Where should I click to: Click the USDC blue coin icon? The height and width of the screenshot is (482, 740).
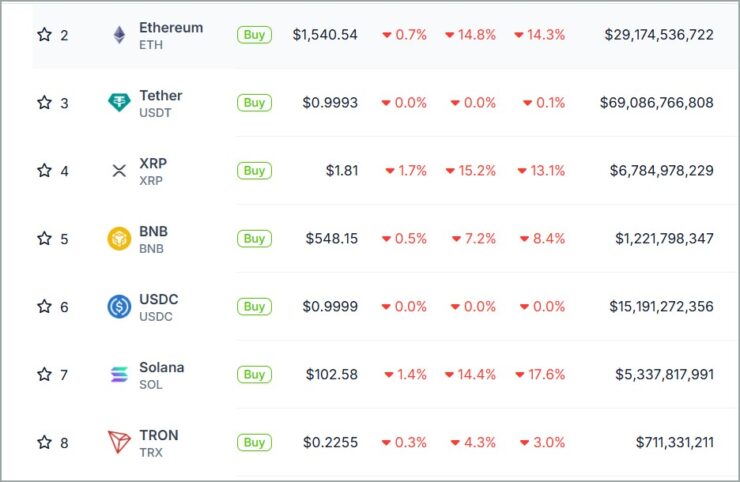coord(119,306)
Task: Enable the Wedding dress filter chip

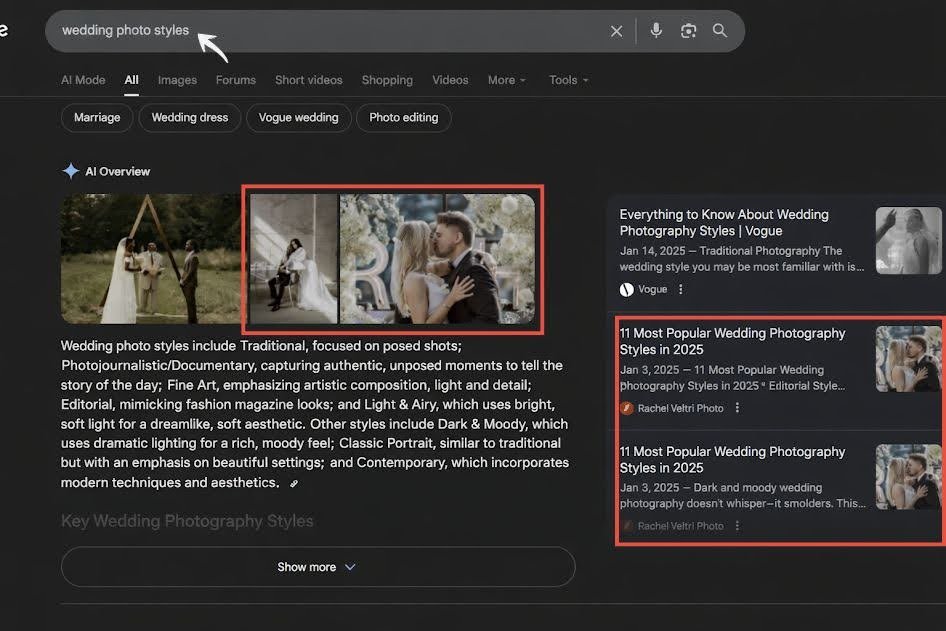Action: pos(189,117)
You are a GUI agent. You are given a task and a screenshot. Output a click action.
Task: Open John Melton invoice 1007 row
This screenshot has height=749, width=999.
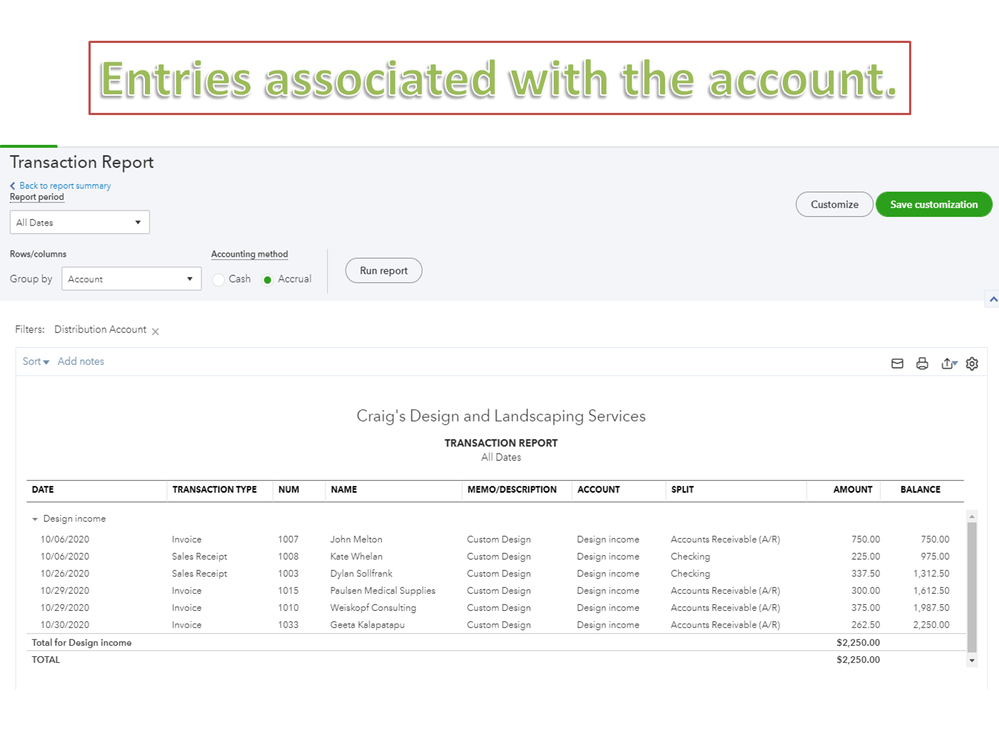click(x=355, y=540)
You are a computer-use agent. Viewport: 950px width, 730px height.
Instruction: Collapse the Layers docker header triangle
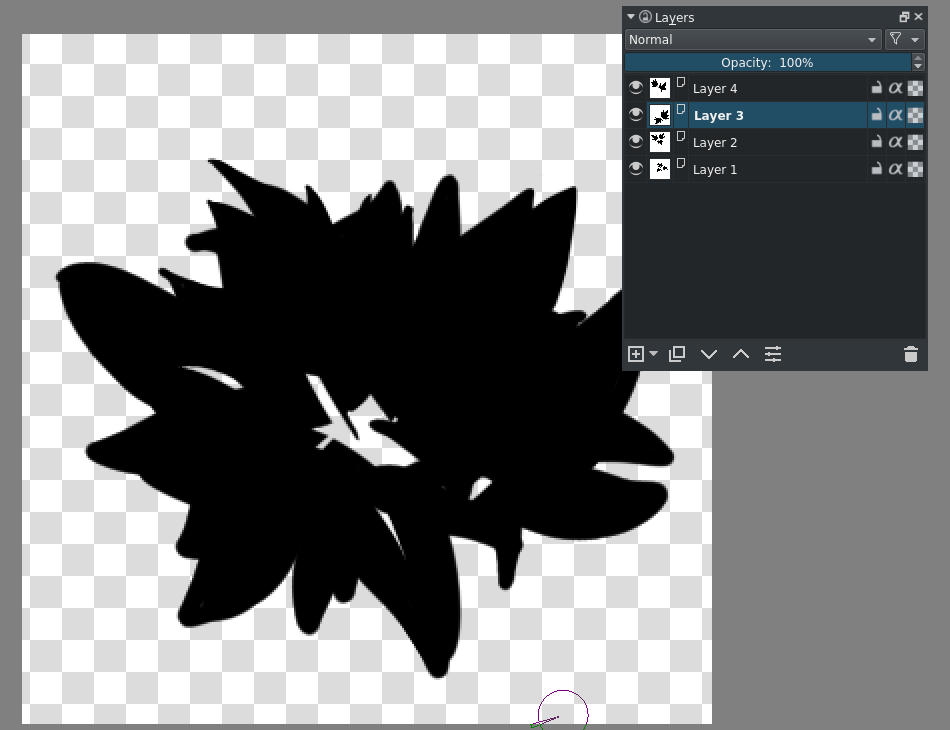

+++

» **YOUR GOAL**: All that's required is the material above repeated exactly, minus any picture.

» **TASK OUTPUT**:
Where should I click to: Click the USDC blue coin icon? The height and width of the screenshot is (482, 740).
coord(119,306)
Task: Enable the Wedding dress filter chip

Action: pos(189,117)
You are a GUI agent. You are given a task and a screenshot. Output a click action.
Task: Open John Melton invoice 1007 row
This screenshot has height=749, width=999.
click(x=355, y=540)
You are a computer-use agent. Viewport: 950px width, 730px height.
Instruction: Collapse the Layers docker header triangle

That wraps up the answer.